▶ **Data for the task**:
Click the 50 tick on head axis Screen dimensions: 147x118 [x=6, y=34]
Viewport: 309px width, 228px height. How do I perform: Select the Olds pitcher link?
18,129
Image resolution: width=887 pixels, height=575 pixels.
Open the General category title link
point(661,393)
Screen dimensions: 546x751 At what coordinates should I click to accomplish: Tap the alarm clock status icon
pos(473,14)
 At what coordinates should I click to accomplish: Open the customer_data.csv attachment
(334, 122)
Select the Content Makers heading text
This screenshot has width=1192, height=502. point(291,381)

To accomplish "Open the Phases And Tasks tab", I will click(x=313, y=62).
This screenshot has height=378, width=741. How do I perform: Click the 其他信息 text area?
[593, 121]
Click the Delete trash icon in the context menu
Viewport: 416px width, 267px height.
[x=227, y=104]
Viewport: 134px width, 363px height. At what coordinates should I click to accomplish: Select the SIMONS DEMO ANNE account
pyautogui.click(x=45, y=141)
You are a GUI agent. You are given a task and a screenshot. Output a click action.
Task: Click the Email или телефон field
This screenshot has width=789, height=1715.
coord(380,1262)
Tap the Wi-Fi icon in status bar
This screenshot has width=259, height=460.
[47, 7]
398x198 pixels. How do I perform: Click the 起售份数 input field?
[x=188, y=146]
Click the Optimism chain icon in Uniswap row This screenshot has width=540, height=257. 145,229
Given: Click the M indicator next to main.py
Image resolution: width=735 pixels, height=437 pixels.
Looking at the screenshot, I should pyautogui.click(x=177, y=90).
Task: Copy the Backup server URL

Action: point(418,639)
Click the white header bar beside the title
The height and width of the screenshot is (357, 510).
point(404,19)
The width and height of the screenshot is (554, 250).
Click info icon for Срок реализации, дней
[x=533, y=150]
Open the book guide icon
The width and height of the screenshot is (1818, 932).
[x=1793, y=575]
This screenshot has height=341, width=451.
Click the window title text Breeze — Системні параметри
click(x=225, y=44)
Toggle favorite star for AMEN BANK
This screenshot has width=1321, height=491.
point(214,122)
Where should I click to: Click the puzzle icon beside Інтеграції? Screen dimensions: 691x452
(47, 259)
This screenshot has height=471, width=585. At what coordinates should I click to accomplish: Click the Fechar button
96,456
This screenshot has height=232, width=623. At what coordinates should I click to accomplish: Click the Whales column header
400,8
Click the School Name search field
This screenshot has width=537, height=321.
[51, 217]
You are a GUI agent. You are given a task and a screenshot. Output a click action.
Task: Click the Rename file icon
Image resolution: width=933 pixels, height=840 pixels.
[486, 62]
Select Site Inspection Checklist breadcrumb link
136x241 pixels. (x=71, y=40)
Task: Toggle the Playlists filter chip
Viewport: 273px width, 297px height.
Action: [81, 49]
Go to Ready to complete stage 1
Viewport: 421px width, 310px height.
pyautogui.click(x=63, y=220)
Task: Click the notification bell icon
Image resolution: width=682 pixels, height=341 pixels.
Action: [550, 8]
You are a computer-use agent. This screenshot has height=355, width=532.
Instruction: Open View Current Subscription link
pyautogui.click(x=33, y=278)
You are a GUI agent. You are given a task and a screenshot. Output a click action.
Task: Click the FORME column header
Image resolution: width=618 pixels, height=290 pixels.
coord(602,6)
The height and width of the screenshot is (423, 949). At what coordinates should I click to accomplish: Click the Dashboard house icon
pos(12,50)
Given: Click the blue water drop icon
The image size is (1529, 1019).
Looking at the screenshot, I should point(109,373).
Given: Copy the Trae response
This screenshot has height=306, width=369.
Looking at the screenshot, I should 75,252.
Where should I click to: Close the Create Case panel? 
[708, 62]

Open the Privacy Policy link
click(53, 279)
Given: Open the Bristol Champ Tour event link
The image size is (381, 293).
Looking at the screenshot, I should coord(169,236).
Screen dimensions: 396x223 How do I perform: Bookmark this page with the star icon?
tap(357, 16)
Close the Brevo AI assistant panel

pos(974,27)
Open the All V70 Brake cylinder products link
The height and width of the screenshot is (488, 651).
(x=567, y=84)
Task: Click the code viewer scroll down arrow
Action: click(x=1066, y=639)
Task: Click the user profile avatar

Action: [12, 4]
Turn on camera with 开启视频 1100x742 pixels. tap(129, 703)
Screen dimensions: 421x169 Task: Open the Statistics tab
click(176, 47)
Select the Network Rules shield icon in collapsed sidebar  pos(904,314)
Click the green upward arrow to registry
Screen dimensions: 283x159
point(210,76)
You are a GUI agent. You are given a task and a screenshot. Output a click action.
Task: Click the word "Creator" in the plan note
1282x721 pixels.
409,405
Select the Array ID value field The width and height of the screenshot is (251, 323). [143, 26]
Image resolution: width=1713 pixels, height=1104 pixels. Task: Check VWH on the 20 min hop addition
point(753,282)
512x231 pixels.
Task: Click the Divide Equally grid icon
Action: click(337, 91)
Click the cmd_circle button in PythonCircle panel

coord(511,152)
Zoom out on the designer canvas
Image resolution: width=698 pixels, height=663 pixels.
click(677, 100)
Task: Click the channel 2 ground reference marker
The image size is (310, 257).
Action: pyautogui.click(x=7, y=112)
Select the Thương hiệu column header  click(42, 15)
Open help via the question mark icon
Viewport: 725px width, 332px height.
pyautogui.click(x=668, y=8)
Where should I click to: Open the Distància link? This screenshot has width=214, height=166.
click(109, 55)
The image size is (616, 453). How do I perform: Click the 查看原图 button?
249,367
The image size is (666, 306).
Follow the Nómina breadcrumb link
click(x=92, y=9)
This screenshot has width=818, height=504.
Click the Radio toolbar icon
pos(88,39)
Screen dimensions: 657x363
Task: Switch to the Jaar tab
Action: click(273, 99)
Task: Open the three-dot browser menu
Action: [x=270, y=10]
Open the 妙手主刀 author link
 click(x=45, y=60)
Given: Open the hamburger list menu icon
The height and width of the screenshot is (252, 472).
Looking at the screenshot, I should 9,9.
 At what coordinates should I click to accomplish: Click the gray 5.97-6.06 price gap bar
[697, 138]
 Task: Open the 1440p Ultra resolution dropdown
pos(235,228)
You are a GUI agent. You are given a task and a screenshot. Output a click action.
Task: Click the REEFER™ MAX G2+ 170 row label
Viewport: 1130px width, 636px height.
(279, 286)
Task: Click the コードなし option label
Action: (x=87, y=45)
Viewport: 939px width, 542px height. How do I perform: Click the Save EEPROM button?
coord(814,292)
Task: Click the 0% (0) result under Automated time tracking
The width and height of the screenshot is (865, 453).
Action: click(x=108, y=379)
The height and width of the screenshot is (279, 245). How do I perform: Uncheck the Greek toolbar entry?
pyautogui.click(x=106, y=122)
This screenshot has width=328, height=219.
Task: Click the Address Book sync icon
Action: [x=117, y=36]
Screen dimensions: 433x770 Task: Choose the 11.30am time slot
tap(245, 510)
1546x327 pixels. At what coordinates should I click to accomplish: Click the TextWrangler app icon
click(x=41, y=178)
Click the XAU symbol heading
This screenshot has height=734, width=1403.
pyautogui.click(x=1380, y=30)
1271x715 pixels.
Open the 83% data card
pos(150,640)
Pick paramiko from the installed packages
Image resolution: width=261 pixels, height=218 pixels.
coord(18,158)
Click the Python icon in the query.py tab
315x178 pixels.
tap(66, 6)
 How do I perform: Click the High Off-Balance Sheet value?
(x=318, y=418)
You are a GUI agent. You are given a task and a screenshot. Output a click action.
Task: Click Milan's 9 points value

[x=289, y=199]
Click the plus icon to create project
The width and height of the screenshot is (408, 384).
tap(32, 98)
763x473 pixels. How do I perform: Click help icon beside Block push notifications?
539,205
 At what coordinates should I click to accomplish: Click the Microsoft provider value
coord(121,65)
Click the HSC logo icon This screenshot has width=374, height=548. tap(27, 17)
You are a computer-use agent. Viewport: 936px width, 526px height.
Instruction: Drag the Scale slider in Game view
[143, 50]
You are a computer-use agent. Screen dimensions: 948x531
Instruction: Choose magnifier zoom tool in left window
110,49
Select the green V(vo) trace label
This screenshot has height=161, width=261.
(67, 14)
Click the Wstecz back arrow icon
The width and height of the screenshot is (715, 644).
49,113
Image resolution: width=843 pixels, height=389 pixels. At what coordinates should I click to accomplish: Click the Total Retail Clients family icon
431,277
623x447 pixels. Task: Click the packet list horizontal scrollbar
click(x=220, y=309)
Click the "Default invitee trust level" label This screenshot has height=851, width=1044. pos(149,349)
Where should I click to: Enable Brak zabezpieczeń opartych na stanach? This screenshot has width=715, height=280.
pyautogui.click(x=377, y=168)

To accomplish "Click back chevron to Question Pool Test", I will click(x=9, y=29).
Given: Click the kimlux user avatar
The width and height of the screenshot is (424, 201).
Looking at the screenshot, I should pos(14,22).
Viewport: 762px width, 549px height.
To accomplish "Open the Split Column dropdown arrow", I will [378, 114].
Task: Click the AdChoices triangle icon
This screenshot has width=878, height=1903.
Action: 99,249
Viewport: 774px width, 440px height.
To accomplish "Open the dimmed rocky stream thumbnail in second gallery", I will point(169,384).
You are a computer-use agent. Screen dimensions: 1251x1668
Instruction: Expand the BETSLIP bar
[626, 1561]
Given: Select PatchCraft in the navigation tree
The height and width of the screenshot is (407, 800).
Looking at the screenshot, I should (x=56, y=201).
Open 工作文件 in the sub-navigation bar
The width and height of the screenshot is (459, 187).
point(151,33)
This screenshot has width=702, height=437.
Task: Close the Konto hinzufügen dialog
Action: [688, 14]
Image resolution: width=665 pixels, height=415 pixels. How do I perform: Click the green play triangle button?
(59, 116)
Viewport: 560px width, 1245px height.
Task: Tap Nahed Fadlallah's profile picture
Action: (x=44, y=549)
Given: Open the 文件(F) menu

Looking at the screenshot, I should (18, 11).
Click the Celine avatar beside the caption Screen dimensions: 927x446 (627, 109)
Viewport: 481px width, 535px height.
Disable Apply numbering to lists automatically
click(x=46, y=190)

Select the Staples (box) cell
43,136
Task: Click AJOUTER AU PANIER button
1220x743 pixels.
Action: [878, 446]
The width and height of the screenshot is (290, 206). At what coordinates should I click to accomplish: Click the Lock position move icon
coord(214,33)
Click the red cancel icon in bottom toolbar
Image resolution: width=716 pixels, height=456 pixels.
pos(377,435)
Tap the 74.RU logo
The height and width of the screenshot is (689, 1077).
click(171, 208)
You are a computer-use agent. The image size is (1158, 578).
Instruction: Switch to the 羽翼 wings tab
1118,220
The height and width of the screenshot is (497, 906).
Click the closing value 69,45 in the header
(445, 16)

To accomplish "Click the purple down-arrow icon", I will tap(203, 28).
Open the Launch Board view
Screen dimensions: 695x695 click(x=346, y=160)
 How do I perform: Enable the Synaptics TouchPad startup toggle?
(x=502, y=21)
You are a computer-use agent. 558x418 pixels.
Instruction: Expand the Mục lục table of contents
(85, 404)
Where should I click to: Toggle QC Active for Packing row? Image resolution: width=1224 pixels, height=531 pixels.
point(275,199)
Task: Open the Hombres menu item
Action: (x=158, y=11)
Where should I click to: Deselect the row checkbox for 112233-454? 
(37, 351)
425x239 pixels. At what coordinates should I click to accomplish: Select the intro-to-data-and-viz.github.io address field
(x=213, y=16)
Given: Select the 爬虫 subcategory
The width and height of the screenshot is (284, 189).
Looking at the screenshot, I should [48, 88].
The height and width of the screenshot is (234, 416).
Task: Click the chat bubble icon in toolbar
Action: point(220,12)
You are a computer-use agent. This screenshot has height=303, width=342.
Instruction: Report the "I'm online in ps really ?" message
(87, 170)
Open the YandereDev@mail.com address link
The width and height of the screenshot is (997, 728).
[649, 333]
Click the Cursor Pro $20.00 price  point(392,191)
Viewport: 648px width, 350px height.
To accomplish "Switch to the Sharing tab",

▶ **Task to carry out**:
Look above for the line that contains "Image resolution: width=1713". Starting there, transcribe every line exactly until you have copied the line that contains "This screenshot has width=818, height=504.".

▶ **Result**:
Image resolution: width=1713 pixels, height=1104 pixels. Task: Check VWH on the 20 min hop addition
point(753,282)
512x231 pixels.
Task: Click the Divide Equally grid icon
Action: click(337, 91)
Click the cmd_circle button in PythonCircle panel

coord(511,152)
Zoom out on the designer canvas
Image resolution: width=698 pixels, height=663 pixels.
click(677, 100)
Task: Click the channel 2 ground reference marker
The image size is (310, 257).
Action: pyautogui.click(x=7, y=112)
Select the Thương hiệu column header  click(42, 15)
Open help via the question mark icon
Viewport: 725px width, 332px height.
pyautogui.click(x=668, y=8)
Where should I click to: Open the Distància link? This screenshot has width=214, height=166.
click(109, 55)
The image size is (616, 453). How do I perform: Click the 查看原图 button?
249,367
The image size is (666, 306).
Follow the Nómina breadcrumb link
click(x=92, y=9)
This screenshot has width=818, height=504.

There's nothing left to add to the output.